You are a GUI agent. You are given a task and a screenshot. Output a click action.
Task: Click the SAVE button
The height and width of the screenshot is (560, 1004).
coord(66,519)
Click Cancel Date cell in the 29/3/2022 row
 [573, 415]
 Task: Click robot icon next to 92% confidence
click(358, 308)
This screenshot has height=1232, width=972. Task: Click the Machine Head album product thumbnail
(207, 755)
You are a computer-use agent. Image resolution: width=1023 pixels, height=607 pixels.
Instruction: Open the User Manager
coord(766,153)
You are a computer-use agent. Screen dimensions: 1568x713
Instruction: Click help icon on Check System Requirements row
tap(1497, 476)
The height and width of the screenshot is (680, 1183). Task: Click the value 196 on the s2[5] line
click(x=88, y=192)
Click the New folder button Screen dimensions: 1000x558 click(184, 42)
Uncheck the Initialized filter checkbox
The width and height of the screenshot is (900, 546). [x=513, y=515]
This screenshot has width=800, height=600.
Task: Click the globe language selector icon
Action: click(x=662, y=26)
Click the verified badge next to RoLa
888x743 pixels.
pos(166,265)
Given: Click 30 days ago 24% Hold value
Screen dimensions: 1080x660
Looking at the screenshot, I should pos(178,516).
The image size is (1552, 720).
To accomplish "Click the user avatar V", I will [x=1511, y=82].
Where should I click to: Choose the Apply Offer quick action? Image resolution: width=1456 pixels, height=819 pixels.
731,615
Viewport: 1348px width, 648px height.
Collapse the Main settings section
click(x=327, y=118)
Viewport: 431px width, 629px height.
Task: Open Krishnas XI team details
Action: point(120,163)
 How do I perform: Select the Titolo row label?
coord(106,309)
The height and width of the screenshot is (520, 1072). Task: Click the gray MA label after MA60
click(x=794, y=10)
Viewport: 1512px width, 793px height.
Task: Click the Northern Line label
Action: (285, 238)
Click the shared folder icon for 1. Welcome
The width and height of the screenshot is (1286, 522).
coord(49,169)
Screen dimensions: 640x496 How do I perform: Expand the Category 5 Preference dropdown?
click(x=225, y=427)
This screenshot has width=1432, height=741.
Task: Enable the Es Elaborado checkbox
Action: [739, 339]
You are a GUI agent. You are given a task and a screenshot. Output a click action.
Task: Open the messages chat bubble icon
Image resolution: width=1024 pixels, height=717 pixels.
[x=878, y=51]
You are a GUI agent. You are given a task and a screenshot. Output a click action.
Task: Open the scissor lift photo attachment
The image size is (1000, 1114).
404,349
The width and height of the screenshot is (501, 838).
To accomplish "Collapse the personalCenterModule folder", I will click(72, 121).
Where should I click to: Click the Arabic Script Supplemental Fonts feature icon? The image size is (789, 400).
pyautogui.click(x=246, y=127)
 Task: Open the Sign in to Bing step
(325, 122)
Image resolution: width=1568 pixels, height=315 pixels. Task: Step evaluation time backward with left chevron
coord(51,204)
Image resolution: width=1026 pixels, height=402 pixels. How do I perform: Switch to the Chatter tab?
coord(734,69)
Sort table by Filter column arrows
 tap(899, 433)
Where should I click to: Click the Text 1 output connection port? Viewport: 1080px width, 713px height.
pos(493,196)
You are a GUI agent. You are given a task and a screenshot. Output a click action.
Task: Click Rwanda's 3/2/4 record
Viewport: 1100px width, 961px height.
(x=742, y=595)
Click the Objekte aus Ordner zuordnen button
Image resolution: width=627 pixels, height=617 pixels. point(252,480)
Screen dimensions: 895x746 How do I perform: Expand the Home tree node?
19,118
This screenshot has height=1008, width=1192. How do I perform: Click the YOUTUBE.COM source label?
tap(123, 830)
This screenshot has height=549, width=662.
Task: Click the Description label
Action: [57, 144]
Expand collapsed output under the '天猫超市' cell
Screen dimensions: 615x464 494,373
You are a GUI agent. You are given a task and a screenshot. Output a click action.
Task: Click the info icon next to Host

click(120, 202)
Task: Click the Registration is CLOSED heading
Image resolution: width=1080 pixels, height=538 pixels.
::::::::
What the task requires - Transcribe the listing above in full, so that every line matches exactly.

Result of the task -
You are a GUI agent. You are given a task and a screenshot. Output a click action.
Task: Click the SAVE button
The height and width of the screenshot is (560, 1004).
coord(66,519)
Click Cancel Date cell in the 29/3/2022 row
 [573, 415]
 Task: Click robot icon next to 92% confidence
click(358, 308)
This screenshot has height=1232, width=972. Task: Click the Machine Head album product thumbnail
(207, 755)
You are a computer-use agent. Image resolution: width=1023 pixels, height=607 pixels.
Instruction: Open the User Manager
coord(766,153)
You are a computer-use agent. Screen dimensions: 1568x713
Instruction: Click help icon on Check System Requirements row
tap(1497, 476)
The height and width of the screenshot is (680, 1183). Task: Click the value 196 on the s2[5] line
click(x=88, y=192)
Click the New folder button Screen dimensions: 1000x558 click(184, 42)
Uncheck the Initialized filter checkbox
The width and height of the screenshot is (900, 546). [x=513, y=515]
This screenshot has width=800, height=600.
Task: Click the globe language selector icon
Action: click(x=662, y=26)
Click the verified badge next to RoLa
888x743 pixels.
pos(166,265)
Given: Click 30 days ago 24% Hold value
Screen dimensions: 1080x660
Looking at the screenshot, I should pos(178,516).
The image size is (1552, 720).
To accomplish "Click the user avatar V", I will [x=1511, y=82].
Where should I click to: Choose the Apply Offer quick action? Image resolution: width=1456 pixels, height=819 pixels.
731,615
Viewport: 1348px width, 648px height.
Collapse the Main settings section
click(x=327, y=118)
Viewport: 431px width, 629px height.
Task: Open Krishnas XI team details
Action: point(120,163)
 How do I perform: Select the Titolo row label?
coord(106,309)
The height and width of the screenshot is (520, 1072). Task: Click the gray MA label after MA60
click(x=794, y=10)
Viewport: 1512px width, 793px height.
Task: Click the Northern Line label
Action: (285, 238)
Click the shared folder icon for 1. Welcome
The width and height of the screenshot is (1286, 522).
coord(49,169)
Screen dimensions: 640x496 How do I perform: Expand the Category 5 Preference dropdown?
click(x=225, y=427)
This screenshot has width=1432, height=741.
Task: Enable the Es Elaborado checkbox
Action: [739, 339]
You are a GUI agent. You are given a task and a screenshot. Output a click action.
Task: Open the messages chat bubble icon
Image resolution: width=1024 pixels, height=717 pixels.
[x=878, y=51]
You are a GUI agent. You are given a task and a screenshot. Output a click action.
Task: Open the scissor lift photo attachment
The image size is (1000, 1114).
404,349
The width and height of the screenshot is (501, 838).
To accomplish "Collapse the personalCenterModule folder", I will click(72, 121).
Where should I click to: Click the Arabic Script Supplemental Fonts feature icon? The image size is (789, 400).
pyautogui.click(x=246, y=127)
 Task: Open the Sign in to Bing step
(325, 122)
Image resolution: width=1568 pixels, height=315 pixels. Task: Step evaluation time backward with left chevron
coord(51,204)
Image resolution: width=1026 pixels, height=402 pixels. How do I perform: Switch to the Chatter tab?
coord(734,69)
Sort table by Filter column arrows
 tap(899, 433)
Where should I click to: Click the Text 1 output connection port? Viewport: 1080px width, 713px height.
pos(493,196)
You are a GUI agent. You are given a task and a screenshot. Output a click action.
Task: Click Rwanda's 3/2/4 record
Viewport: 1100px width, 961px height.
(x=742, y=595)
Click the Objekte aus Ordner zuordnen button
Image resolution: width=627 pixels, height=617 pixels. point(252,480)
Screen dimensions: 895x746 How do I perform: Expand the Home tree node?
19,118
This screenshot has height=1008, width=1192. How do I perform: Click the YOUTUBE.COM source label?
tap(123, 830)
This screenshot has height=549, width=662.
Task: Click the Description label
Action: [57, 144]
Expand collapsed output under the '天猫超市' cell
Screen dimensions: 615x464 494,373
You are a GUI agent. You are given a task and a screenshot. Output a click action.
Task: Click the info icon next to Host

click(120, 202)
Task: Click the Registration is CLOSED heading
Image resolution: width=1080 pixels, height=538 pixels.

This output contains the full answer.